Geography is no longer our master.

  • You can build your own world around you wherever you are now. Connect with mentors and peers online. Surround yourself with the books and objects that you love.
  • Self-impose solitude in a space and time and see the world come to you.
  • Leave home once in a while to break the monotony and rewire your brain.
  • Live around interesting people who don’t necessarily do what you do.
  • Find a place that feeds you creatively, socially, spiritually, and literally.
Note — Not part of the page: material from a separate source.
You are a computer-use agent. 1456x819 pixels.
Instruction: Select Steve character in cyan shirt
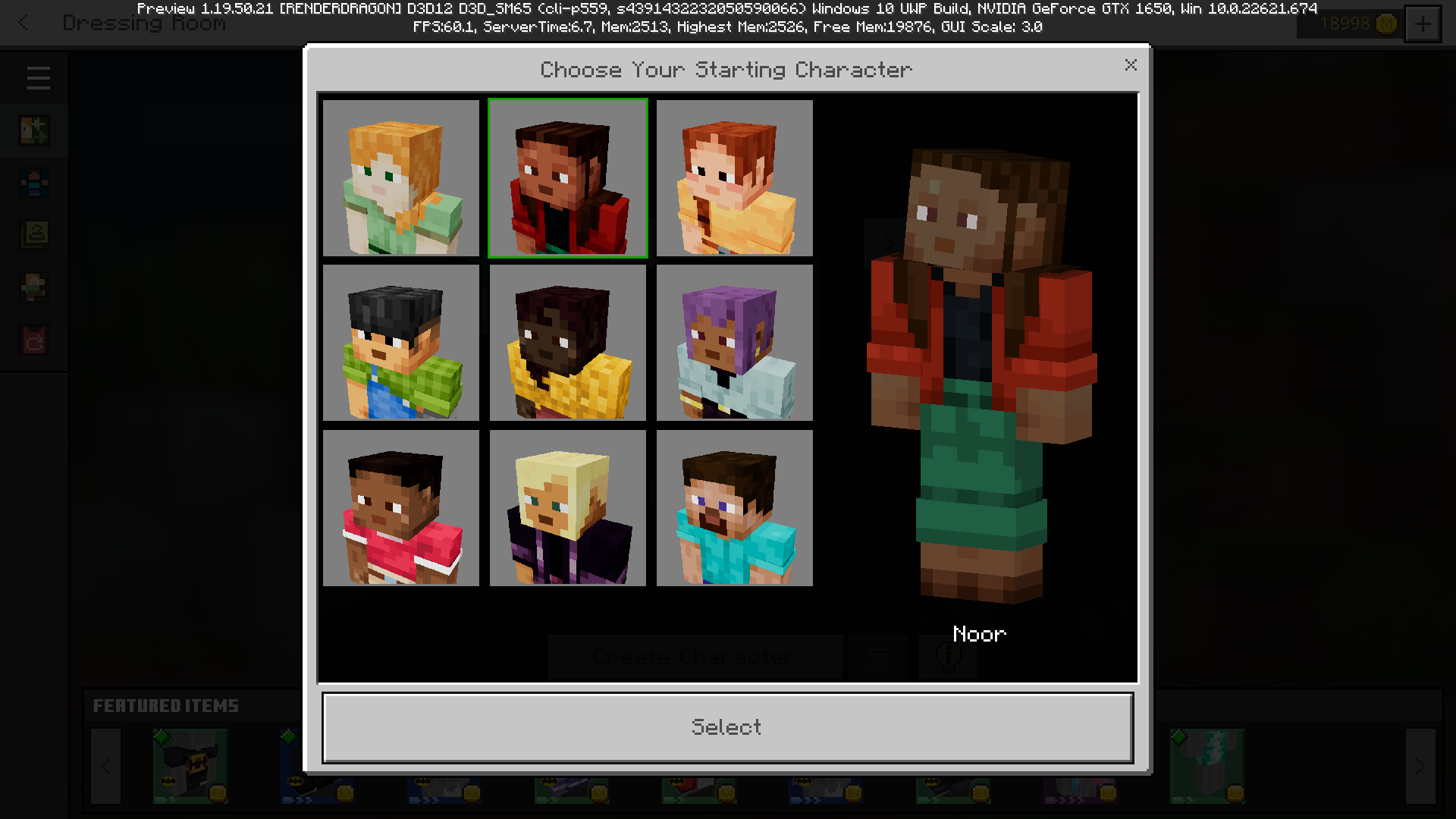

Be nice. The world is a small town.

  • Ignore enemies. Say nice things to friends.
  • Follow people online who are smarter than you and pay attention to what they’re talking about, doing, and linking to. Be helpful to them.
  • Quit picking fights. Use your anger by creating something that corrects what’s wrong.
  • Write a public fan letter (a blog post) about the work of someone you admire then link to their site.
    • Make something in dedication to them.
    • Answer their question.
    • Solve a problem for them.
    • Improve on their work and share online.
    • Do all of these without expecting anything in return.
  • Don’t ask for validation from external sources. You can’t control how people will react.
  • Be too busy doing your work that you don’t have time to listen to external negative feedback.
  • Keep a praise file that you reread sparingly when you need the lift.

Be boring. It’s the only way to get work done.

  • Take care of your health. Use your energy for creative work.
  • Live cheaply and stay out of debt.
  • Find a day job that:
    • connects you with the world
    • provides a constraint for your creative routine
    • pays decently
    • doesn’t make you vomit
    • leaves you with enough energy for your art
  • Use a calendar to track your reative habit ala Seinfield. Do not break the chain.
  • Use a logbook to list the things you do every day to keep track of how far you’ve sailed.
  • Marry well and build relationships that help you thrive in your creative pursuit.

Creativity is subtraction.

  • Figure out what to leave out so you can concentrate on what’s really important to you.
  • Get over creative block by putting constraints on yourself. Limitation means freedom.
  • What we leave out from our work is what makes it interesting. What we haven’t experienced makes us interesting.

References

Kleon, A. (2012). Steal Like an Artist: 10 Things Nobody Told You About Being Creative. Workman Publishing.